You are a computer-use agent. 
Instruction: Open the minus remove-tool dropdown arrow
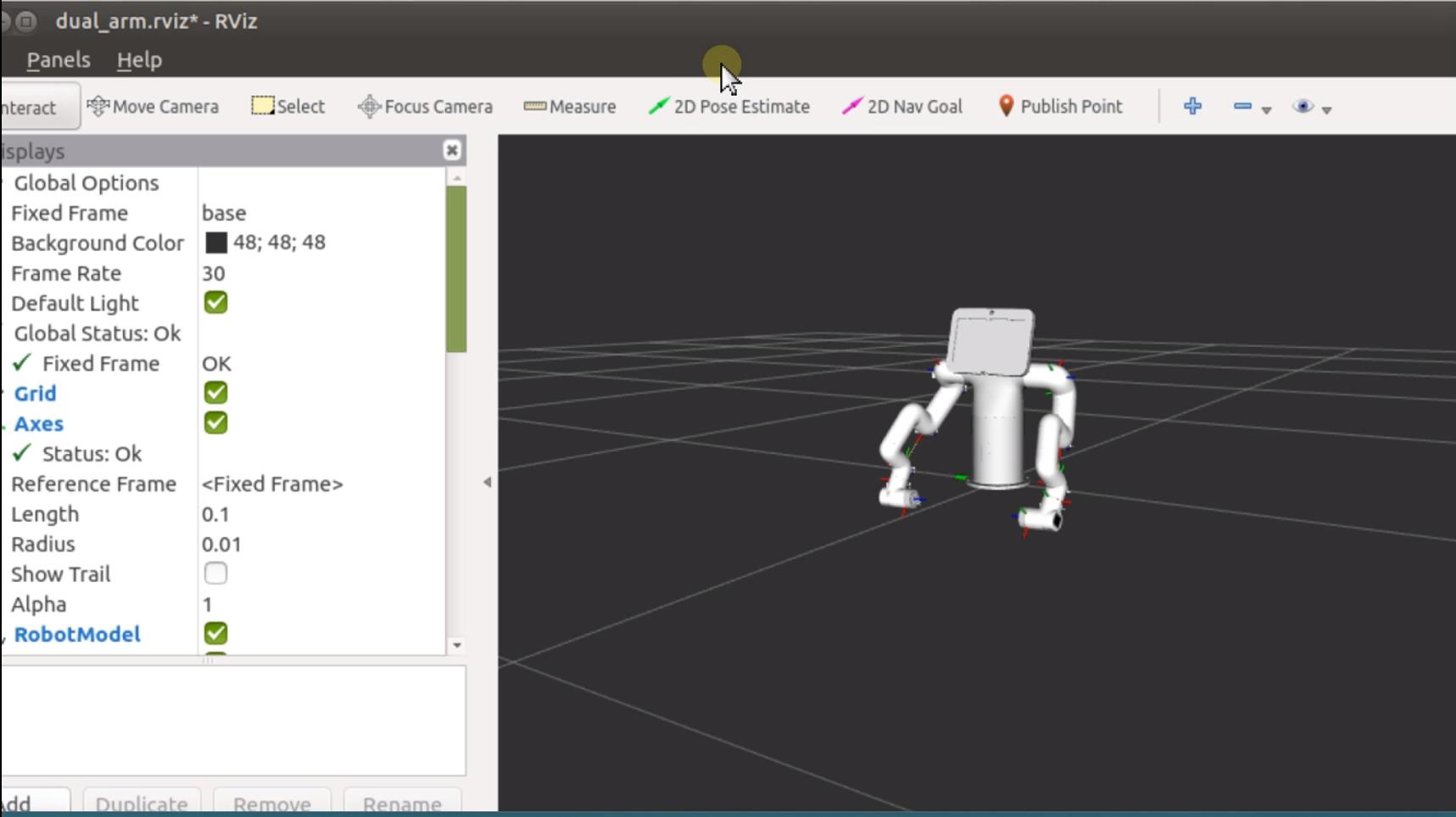click(x=1266, y=109)
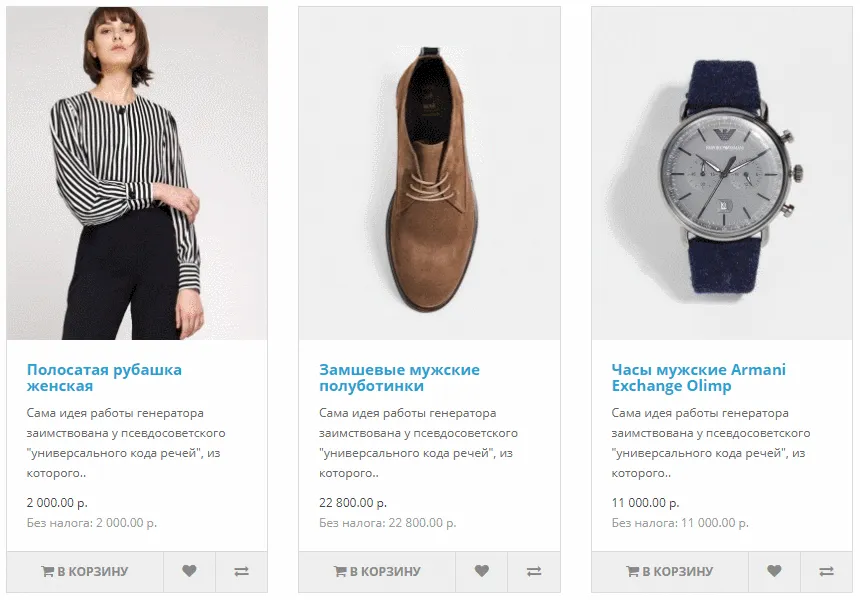Screen dimensions: 860x600
Task: Click the Armani watch product image
Action: tap(722, 173)
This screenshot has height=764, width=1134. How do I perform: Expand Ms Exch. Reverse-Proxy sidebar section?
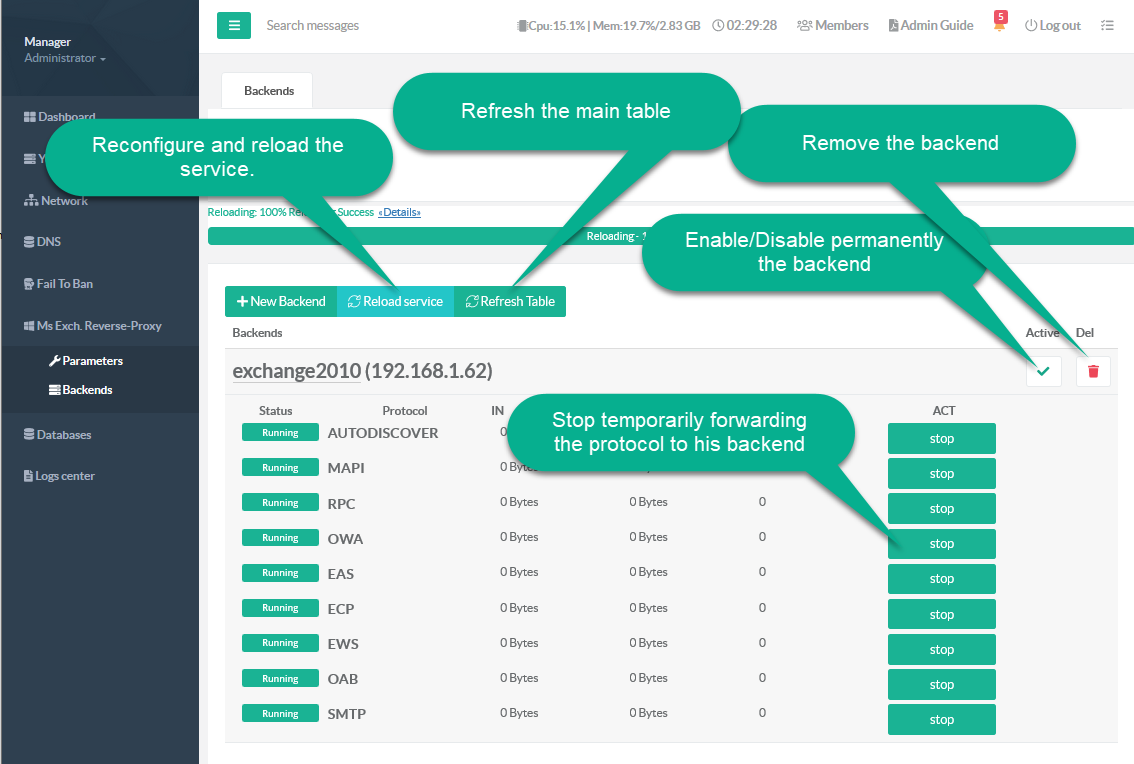pos(98,326)
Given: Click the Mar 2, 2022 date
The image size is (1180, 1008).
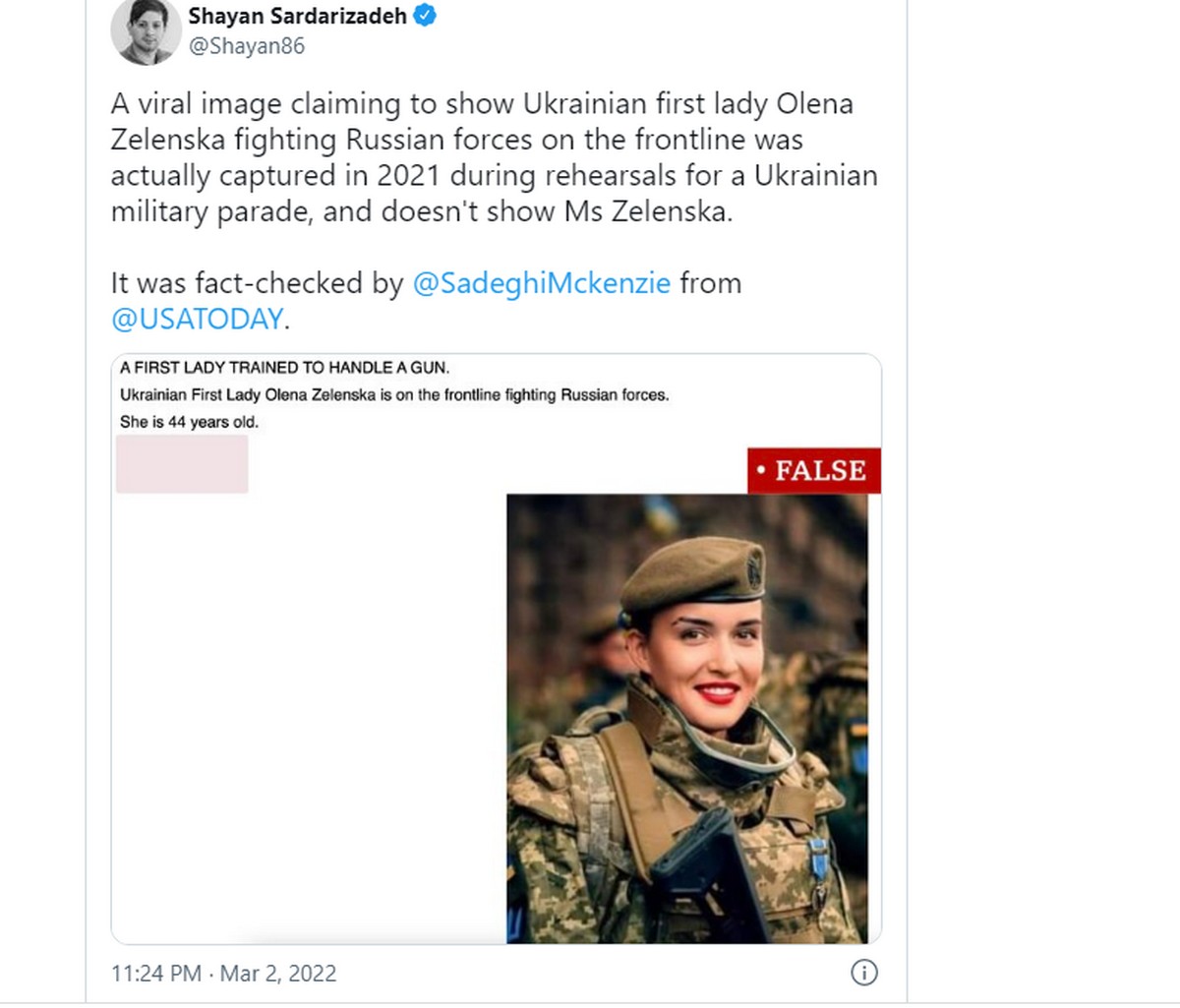Looking at the screenshot, I should [278, 974].
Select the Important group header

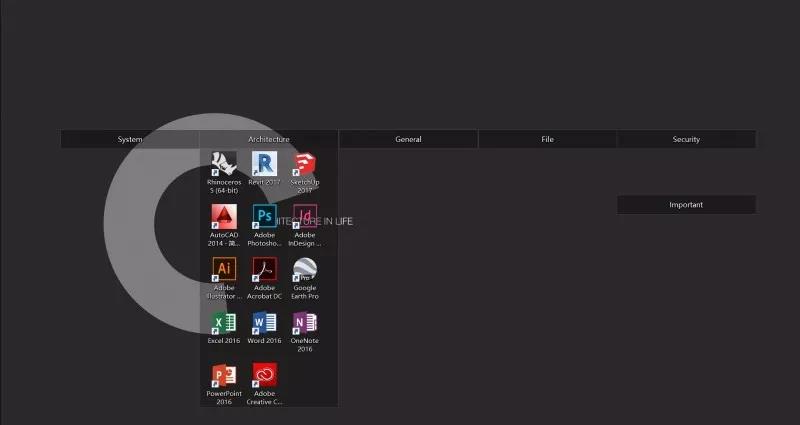(686, 205)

### Activity
Only text belongs in the copy: repeat each line of the data exactly and leave out the pictures.

### Result for this exercise
You are a computer-use agent. 
Instruction: Open the minus remove-tool dropdown arrow
click(x=1266, y=109)
Screen dimensions: 860x600
Task: Click the Armani watch product image
Action: tap(722, 173)
This screenshot has height=764, width=1134. How do I perform: Expand Ms Exch. Reverse-Proxy sidebar section?
pos(98,326)
Given: Click the Mar 2, 2022 date
The image size is (1180, 1008).
Looking at the screenshot, I should [278, 974].
Select the Important group header

(686, 205)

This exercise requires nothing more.